▶ Input material:
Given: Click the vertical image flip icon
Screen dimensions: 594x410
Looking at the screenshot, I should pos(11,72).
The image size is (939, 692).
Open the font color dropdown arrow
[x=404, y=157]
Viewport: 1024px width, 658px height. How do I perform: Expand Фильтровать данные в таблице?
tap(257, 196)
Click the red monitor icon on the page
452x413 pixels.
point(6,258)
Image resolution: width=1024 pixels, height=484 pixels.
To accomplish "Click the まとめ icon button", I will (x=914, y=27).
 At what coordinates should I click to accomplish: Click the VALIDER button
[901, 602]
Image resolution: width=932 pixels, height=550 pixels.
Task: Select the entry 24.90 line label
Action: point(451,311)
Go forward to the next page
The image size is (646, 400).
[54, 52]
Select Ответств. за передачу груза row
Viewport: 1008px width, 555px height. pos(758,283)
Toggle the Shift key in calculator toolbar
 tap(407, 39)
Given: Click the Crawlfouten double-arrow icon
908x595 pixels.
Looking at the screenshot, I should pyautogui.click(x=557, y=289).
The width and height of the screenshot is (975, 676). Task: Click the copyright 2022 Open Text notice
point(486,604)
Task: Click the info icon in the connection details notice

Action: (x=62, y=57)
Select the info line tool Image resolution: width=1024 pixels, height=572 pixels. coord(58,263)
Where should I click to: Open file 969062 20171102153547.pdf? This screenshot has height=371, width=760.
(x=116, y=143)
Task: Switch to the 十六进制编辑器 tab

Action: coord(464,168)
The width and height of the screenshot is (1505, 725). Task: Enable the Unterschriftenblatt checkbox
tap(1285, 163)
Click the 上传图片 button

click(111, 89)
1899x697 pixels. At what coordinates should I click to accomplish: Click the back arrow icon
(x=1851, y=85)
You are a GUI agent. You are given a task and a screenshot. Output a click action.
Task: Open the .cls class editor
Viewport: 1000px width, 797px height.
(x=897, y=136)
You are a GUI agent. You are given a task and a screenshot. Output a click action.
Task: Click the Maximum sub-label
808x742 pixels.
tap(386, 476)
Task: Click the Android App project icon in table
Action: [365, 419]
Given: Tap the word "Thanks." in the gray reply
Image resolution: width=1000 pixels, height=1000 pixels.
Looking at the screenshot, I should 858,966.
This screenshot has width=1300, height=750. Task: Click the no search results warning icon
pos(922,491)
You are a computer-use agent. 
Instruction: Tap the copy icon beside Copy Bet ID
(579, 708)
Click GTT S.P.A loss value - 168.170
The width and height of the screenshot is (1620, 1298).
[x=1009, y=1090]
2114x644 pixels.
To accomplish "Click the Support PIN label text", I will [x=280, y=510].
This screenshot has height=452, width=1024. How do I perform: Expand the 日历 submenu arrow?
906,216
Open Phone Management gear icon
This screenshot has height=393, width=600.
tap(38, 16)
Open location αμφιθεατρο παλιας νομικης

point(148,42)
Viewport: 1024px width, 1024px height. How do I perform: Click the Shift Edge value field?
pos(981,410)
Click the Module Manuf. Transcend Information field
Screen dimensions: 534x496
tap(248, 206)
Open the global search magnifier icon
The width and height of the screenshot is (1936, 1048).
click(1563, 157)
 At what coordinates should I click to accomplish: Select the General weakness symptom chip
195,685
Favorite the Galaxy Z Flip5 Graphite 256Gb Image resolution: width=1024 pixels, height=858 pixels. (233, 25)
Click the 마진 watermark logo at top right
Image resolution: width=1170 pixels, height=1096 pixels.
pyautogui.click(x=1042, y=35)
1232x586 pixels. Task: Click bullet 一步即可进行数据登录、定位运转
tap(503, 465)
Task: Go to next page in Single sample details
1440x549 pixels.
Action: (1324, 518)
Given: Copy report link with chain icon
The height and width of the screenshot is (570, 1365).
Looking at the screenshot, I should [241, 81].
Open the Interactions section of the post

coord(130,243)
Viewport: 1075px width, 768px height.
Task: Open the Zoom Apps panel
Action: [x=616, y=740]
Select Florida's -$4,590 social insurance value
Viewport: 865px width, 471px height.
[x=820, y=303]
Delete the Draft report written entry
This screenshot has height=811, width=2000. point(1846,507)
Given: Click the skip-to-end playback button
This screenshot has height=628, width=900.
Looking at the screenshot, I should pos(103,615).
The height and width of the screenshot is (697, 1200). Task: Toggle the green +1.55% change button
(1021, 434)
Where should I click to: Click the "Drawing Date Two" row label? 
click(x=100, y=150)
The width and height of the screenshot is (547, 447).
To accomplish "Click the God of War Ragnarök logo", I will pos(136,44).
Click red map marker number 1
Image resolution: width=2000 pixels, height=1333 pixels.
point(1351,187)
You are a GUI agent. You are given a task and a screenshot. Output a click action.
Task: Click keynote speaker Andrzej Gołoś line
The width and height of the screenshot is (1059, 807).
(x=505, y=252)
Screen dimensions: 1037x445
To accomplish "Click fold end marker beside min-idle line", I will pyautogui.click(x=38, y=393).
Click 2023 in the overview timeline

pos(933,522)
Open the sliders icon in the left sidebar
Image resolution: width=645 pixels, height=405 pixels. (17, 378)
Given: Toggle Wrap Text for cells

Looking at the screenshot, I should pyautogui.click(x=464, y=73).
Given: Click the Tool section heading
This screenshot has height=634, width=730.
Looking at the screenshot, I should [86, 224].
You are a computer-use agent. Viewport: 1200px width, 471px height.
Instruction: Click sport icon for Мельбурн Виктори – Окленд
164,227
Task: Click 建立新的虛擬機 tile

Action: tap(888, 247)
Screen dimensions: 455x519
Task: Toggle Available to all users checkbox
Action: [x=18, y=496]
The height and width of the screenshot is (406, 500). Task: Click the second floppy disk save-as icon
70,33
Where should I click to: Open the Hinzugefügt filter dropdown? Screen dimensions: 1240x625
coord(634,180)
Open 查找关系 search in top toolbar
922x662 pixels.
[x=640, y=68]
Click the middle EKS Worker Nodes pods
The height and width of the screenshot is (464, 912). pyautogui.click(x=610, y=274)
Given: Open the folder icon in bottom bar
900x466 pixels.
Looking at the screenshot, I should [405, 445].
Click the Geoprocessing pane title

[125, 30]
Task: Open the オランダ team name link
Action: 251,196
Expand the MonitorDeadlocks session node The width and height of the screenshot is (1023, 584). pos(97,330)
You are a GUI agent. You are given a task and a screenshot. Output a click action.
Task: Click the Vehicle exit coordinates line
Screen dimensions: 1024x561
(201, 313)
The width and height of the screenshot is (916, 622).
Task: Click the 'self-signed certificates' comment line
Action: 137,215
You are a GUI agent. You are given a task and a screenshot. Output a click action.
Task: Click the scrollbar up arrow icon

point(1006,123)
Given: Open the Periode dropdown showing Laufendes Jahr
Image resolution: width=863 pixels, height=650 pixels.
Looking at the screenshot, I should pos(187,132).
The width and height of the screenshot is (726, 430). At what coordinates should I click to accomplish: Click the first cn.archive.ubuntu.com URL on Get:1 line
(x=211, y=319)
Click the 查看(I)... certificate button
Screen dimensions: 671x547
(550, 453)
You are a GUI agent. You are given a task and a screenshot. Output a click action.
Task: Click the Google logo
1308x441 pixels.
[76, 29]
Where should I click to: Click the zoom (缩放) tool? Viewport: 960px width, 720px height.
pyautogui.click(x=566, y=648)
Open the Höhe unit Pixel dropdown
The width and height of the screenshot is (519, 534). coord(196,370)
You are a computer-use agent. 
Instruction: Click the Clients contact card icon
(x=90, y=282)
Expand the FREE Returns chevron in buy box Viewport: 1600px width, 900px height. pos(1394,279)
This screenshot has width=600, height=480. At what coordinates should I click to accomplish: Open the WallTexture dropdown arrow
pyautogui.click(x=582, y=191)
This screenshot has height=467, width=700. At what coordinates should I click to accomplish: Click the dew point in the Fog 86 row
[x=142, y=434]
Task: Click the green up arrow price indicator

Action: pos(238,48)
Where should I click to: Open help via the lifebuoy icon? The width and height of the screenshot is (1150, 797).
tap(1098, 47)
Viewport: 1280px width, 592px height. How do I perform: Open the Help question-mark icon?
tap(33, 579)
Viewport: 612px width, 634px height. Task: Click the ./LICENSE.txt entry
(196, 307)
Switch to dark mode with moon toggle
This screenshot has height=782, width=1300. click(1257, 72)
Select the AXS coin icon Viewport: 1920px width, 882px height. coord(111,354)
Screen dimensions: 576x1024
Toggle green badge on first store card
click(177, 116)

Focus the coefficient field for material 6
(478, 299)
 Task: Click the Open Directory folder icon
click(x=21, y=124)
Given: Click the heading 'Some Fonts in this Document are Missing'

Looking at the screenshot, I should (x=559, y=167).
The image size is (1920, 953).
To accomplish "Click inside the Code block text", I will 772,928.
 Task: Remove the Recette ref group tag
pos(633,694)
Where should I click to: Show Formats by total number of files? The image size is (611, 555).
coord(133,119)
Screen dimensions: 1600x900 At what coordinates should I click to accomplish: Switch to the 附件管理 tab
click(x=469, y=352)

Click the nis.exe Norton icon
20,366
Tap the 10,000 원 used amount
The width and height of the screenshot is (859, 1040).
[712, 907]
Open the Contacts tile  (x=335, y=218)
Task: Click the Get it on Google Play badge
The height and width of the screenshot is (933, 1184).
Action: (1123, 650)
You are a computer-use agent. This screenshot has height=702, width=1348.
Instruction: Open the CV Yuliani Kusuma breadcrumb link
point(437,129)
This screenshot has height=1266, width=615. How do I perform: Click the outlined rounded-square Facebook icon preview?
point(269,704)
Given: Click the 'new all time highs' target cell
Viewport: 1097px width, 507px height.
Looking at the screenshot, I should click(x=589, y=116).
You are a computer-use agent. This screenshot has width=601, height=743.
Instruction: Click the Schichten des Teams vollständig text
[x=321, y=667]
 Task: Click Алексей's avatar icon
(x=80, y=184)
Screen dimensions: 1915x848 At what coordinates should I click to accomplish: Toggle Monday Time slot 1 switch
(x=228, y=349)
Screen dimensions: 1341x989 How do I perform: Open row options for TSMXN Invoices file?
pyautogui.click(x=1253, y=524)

▶ Assigned task: Your answer should be one number: how many lines in the material hold the string "logo".

▶ Exercise response: 3